### Data supplied
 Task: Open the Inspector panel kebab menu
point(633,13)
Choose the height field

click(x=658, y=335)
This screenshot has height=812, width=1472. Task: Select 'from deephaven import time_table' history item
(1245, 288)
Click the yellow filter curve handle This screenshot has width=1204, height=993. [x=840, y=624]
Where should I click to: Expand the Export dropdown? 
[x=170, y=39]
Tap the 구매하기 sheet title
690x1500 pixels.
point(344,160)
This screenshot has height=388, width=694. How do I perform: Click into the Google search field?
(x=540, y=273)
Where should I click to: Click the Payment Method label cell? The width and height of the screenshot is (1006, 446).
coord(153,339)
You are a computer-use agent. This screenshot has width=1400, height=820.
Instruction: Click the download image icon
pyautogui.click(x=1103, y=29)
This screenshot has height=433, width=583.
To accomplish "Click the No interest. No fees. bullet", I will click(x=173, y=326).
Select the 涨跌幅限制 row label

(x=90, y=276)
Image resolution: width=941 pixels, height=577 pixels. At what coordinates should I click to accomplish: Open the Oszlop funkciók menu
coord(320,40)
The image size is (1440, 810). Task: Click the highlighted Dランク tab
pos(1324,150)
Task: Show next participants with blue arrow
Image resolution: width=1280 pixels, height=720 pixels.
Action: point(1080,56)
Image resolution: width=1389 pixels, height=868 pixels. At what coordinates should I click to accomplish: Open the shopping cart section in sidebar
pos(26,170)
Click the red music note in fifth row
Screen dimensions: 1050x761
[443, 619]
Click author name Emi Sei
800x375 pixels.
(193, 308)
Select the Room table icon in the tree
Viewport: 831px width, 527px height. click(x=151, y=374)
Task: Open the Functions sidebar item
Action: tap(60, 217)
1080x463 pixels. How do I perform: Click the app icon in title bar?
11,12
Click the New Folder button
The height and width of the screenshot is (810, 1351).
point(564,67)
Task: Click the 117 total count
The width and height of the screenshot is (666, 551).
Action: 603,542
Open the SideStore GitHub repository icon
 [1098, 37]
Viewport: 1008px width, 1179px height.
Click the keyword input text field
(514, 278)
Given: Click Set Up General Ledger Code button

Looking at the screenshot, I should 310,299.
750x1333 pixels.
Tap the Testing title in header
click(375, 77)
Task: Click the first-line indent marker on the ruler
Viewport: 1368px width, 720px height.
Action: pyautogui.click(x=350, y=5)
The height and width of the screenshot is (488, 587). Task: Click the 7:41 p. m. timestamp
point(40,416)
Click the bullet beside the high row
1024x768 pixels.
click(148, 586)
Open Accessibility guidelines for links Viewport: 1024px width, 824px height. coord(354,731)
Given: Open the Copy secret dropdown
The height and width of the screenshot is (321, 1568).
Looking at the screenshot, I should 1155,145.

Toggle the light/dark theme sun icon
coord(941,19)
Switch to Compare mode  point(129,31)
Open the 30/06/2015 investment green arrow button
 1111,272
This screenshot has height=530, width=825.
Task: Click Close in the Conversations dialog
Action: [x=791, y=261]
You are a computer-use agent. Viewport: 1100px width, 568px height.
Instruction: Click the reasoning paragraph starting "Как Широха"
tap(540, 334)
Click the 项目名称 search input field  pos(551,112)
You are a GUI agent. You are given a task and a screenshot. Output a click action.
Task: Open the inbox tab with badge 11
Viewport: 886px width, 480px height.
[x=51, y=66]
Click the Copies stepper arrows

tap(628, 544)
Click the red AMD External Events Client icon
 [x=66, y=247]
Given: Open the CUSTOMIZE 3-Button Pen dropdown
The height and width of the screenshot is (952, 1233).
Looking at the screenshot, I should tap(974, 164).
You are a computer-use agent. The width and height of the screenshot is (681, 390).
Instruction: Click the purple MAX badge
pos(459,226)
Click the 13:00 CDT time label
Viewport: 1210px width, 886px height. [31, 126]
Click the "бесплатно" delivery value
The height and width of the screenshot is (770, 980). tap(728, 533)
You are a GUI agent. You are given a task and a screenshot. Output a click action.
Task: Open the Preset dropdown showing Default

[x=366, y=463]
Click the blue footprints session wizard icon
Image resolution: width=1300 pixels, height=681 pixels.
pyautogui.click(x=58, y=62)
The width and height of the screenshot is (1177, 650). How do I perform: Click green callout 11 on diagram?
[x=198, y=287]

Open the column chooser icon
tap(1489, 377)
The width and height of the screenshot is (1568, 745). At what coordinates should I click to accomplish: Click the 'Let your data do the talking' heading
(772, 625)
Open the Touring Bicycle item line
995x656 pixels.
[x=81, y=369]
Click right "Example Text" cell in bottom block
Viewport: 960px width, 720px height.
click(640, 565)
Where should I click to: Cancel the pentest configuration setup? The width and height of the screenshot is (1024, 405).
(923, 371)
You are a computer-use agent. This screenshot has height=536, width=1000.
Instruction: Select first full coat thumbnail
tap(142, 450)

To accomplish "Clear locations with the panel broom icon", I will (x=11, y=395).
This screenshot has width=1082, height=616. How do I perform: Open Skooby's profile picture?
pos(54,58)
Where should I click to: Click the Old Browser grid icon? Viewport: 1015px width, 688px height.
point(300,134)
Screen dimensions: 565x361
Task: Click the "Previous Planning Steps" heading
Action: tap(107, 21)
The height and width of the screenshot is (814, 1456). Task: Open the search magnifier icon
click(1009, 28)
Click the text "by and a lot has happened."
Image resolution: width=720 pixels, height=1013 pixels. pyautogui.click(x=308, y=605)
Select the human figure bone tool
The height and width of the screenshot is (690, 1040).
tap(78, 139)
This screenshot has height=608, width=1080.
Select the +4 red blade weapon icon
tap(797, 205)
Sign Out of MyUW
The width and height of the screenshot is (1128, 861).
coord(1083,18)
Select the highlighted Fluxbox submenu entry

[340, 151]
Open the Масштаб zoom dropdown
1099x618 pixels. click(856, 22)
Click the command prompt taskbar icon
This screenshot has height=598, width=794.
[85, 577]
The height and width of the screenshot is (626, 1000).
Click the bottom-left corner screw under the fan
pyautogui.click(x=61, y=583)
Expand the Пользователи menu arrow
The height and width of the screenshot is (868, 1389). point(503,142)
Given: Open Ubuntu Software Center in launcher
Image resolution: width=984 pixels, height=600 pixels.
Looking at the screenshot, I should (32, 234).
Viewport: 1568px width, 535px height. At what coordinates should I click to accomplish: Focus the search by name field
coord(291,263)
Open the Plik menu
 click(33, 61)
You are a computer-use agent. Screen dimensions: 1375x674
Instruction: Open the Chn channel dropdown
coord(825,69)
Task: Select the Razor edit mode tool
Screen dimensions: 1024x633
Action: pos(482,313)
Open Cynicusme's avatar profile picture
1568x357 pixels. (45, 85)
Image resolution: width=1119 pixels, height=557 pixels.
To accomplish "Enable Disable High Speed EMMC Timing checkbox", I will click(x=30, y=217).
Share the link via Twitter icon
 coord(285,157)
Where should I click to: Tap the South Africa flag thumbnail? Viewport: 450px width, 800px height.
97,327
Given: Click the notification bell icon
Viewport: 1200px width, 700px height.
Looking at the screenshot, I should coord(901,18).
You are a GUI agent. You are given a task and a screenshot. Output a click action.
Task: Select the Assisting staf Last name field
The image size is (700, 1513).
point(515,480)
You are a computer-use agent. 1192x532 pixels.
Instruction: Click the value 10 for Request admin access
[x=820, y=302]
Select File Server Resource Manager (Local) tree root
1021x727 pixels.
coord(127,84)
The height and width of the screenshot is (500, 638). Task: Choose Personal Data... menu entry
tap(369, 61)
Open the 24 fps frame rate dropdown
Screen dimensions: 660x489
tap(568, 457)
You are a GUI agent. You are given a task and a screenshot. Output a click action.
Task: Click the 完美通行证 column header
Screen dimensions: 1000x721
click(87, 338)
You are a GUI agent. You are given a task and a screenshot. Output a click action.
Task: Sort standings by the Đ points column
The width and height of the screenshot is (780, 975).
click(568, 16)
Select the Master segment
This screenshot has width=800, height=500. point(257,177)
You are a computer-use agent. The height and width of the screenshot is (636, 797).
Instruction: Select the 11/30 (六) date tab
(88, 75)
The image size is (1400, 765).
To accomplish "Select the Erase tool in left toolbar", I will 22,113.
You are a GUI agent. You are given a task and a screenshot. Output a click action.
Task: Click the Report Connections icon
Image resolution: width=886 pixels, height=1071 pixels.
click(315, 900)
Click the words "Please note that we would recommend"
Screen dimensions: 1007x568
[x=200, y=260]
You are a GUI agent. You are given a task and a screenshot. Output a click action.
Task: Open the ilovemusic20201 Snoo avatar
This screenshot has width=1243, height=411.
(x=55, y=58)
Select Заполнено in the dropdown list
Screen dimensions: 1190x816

### To do
Output the lines from the one holding "You are a computer-use agent. The height" to the last line of the material, inclusive, exactly as they appear. Add no others.

### Output of the task
You are a computer-use agent. The height and width of the screenshot is (636, 797).
Instruction: Select the 11/30 (六) date tab
(88, 75)
The image size is (1400, 765).
To accomplish "Select the Erase tool in left toolbar", I will 22,113.
You are a GUI agent. You are given a task and a screenshot. Output a click action.
Task: Click the Report Connections icon
Image resolution: width=886 pixels, height=1071 pixels.
click(315, 900)
Click the words "Please note that we would recommend"
Screen dimensions: 1007x568
[x=200, y=260]
You are a GUI agent. You are given a task and a screenshot. Output a click action.
Task: Open the ilovemusic20201 Snoo avatar
This screenshot has width=1243, height=411.
(x=55, y=58)
Select Заполнено in the dropdown list
Screen dimensions: 1190x816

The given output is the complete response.